Horrifying the viewer through making them question their existence, the purpose thereof, the freedom they really have...
Am I real? Why do I exist? How much control do I have over my own life? What choices do I have? Does it even matter, the choices I make? Is my entire life pointless? Are my efforts to achieve meaning doomed to failure? Most stories take a positive stance towards these questions, with characters having a clear identity, and clear goals. Not these, though. May overlap with Cosmic Horror Story; the horror on those relies more on the percieved vulnerability of reality as a whole, rather than the pointlessness of life on an individual scale. A "Shaggy Dog" Story might induce this kind of feeling. Compare with Angst, which while originally referring to "existential angst", has broadened its meaning to refer to a more general form of anguish or unease with oneself. Compare with Navel-Gazing, which is simply in-universe philosophical contemplation, and doesn't necessarily involve horror or existential questions. Examples:
- The Stanley Parable is a comedy game, but viewers report feeling distincly uncomfortable, horrified and confused by the experience. It's very hard to explain without spoiling it.
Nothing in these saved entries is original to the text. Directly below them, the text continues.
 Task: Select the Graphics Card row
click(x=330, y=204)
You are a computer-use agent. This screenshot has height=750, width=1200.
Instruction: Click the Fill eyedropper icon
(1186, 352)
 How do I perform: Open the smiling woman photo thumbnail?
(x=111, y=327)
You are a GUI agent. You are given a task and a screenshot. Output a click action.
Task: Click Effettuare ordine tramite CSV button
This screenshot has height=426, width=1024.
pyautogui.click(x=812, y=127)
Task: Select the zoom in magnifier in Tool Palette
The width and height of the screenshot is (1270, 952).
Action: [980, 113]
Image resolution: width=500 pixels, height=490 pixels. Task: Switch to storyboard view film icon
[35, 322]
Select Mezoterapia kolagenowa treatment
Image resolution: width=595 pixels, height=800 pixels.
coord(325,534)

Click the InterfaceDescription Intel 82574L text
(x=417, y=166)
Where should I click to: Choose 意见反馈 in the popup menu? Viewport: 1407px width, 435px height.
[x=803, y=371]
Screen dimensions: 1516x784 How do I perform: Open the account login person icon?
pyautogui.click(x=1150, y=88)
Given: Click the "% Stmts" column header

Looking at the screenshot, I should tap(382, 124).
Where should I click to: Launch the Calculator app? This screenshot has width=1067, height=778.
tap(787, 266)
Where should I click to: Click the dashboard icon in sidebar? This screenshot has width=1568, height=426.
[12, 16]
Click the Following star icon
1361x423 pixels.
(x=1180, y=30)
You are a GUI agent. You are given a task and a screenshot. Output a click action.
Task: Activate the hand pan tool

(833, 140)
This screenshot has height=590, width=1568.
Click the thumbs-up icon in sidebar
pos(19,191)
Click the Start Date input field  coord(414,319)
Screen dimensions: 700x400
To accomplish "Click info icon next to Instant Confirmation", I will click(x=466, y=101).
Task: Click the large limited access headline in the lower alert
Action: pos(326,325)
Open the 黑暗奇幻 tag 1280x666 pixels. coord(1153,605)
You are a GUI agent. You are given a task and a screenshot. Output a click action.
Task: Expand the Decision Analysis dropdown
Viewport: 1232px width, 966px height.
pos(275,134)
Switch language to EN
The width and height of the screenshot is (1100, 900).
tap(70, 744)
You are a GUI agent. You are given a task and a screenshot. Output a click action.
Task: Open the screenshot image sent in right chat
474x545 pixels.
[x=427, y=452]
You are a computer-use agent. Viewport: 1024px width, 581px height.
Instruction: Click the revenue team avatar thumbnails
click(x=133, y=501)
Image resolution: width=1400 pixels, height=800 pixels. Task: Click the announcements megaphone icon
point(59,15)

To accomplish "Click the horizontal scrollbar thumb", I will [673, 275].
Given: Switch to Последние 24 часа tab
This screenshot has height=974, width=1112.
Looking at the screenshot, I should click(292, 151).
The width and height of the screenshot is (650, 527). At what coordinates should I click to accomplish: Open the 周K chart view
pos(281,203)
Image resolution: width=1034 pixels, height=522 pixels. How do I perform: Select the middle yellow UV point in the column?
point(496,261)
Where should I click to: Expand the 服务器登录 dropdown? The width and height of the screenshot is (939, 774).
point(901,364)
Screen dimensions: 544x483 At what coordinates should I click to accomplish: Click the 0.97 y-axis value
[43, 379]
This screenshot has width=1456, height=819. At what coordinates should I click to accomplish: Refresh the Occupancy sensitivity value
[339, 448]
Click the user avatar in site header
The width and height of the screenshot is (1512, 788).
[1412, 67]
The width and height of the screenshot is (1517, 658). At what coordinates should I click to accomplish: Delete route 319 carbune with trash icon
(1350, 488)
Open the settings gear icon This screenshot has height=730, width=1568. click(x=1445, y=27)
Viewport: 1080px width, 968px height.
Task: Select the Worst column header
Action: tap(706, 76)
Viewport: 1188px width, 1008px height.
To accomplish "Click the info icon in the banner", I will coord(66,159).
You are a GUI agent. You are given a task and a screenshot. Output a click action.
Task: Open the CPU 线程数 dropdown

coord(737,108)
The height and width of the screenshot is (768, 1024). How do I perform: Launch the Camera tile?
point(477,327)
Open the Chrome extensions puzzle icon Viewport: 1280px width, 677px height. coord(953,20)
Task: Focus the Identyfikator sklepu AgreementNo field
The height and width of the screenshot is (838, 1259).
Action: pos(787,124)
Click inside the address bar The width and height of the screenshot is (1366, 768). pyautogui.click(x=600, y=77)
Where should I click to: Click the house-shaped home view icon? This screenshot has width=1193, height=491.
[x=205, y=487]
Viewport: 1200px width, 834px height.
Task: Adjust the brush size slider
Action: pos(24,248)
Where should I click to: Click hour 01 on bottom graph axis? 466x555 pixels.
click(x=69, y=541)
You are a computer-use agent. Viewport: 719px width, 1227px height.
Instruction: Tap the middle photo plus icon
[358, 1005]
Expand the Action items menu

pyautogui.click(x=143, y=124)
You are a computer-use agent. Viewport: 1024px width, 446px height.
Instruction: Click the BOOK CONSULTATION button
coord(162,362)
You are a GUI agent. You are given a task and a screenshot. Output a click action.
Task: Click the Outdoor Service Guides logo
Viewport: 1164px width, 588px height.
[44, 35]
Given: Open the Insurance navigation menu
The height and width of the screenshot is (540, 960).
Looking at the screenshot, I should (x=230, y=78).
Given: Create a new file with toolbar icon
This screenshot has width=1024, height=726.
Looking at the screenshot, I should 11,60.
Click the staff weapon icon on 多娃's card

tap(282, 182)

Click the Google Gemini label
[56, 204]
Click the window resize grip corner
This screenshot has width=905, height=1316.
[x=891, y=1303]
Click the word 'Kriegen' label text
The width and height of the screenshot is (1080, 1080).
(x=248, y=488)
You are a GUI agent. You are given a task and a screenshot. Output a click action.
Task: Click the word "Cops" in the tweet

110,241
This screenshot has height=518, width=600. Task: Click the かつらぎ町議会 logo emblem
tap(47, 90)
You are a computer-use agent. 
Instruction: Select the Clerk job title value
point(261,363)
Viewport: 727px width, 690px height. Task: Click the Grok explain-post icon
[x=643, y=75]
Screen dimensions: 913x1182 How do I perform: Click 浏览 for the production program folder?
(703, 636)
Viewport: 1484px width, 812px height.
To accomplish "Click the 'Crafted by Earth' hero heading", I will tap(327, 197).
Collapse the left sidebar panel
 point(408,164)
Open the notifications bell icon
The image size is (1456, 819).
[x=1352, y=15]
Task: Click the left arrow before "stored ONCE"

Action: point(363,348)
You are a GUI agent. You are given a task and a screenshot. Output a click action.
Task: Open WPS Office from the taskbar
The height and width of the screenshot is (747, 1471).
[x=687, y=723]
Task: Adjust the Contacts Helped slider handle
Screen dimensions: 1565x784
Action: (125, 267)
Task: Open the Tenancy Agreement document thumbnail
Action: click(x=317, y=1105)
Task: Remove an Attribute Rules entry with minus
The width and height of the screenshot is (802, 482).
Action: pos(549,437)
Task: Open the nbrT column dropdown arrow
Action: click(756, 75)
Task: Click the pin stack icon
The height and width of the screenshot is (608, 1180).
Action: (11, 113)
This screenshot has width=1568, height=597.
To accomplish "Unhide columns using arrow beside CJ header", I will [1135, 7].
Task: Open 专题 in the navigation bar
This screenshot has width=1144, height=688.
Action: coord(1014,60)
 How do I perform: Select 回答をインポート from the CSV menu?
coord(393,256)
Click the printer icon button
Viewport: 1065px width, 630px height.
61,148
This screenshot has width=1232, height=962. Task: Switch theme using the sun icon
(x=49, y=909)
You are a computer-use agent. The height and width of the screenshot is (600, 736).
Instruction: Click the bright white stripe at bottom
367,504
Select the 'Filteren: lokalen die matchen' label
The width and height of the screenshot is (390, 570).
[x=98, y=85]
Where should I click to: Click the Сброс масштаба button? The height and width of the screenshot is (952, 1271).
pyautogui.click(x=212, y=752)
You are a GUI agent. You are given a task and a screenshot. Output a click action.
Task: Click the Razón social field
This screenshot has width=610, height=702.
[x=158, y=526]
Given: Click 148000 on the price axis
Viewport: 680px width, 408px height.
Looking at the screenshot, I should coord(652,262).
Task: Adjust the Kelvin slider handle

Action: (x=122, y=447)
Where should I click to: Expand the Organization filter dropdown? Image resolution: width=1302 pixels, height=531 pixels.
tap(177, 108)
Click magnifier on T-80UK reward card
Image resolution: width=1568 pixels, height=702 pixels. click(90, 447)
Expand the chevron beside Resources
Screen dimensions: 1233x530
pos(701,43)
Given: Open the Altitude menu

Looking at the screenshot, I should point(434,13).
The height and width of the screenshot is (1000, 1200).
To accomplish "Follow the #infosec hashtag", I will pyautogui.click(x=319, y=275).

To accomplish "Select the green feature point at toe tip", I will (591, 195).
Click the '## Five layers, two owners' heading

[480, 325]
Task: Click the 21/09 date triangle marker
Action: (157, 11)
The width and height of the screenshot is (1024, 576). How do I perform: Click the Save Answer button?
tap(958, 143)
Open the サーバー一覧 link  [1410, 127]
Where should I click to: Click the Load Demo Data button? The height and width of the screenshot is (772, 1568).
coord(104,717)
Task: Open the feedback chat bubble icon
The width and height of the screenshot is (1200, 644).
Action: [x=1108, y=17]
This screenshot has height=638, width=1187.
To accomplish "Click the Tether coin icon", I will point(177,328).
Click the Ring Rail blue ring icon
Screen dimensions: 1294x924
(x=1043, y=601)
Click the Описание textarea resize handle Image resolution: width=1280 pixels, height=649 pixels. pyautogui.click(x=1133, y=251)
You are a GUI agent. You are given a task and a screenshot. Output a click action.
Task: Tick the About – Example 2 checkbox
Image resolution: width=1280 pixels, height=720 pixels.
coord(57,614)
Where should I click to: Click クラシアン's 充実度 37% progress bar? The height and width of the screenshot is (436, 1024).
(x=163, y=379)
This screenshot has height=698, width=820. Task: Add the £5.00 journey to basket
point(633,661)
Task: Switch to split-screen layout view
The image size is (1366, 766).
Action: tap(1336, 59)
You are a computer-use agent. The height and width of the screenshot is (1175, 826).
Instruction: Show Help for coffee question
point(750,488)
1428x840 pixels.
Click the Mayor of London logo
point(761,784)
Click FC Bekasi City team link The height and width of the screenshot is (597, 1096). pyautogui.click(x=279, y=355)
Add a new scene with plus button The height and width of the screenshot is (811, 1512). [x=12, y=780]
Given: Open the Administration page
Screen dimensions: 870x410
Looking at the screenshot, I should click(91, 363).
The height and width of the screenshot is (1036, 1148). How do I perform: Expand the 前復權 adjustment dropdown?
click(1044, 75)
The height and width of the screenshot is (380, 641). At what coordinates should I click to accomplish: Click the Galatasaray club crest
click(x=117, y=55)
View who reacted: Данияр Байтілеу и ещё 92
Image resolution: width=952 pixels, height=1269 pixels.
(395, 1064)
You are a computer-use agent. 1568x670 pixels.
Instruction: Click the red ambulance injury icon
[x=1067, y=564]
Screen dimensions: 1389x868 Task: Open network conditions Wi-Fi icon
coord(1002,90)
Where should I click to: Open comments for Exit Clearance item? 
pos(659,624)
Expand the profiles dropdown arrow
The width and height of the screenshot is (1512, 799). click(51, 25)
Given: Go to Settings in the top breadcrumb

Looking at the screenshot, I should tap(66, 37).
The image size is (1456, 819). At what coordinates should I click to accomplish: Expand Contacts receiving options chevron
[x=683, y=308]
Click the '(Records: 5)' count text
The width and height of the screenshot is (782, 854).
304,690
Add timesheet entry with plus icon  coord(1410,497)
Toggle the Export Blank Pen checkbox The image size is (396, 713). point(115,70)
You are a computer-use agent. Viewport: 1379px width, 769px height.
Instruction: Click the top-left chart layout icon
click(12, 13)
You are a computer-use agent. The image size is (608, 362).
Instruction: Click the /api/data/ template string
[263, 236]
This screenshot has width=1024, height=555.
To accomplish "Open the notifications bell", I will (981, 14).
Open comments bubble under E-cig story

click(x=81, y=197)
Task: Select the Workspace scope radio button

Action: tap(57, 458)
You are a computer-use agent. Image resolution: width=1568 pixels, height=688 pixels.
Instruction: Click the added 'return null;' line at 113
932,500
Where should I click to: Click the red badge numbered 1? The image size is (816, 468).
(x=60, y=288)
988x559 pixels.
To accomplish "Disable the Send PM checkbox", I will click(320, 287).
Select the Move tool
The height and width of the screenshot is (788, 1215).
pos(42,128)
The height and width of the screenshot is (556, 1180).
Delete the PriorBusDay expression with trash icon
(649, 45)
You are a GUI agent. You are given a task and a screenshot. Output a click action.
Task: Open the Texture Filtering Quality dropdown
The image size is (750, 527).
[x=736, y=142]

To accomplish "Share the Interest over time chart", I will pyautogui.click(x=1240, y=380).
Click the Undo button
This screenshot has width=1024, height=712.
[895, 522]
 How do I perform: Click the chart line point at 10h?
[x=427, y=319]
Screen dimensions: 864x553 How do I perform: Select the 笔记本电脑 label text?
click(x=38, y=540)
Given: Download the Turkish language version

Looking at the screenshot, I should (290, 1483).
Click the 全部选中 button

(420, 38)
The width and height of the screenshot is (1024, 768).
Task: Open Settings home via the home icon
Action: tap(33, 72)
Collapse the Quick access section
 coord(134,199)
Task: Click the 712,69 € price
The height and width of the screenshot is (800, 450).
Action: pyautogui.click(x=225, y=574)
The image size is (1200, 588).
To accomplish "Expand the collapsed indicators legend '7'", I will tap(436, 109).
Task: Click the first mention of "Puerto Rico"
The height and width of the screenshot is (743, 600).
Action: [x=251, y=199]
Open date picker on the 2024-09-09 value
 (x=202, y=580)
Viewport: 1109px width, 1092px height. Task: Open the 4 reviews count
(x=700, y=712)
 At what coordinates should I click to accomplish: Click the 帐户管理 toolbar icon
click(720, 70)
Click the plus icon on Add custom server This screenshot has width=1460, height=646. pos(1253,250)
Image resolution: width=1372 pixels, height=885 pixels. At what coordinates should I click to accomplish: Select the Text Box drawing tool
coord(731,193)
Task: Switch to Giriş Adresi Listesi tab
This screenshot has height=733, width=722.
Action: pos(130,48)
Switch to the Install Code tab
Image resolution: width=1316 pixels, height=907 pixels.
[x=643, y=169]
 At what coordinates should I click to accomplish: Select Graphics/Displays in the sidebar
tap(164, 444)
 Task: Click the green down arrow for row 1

- Franz Kafka specialized in such stories, with a dark comedic bent; the world was out to get you, no matter how good you tried to be, and any efforts you might make to clear your name or even understand what the hell is going on are going to make things worse.
- Metal Gear Solid had a bit of this, and Metal Gear Solid 2 took it to maturity: the boundaries between the different meta levels of the game, the complete negation of most any character's free will, the manipulation of the protagonists' identity, the doubt cast on the very reality of the events depicted in the game ("It's like a nightmare you can't wake up from.") all contribute to this state of mind. Luckily (?) the games keep distracting you with clear objectives and a fast-paced, involved, world-at-stake narrative, so that you don't freak out too much.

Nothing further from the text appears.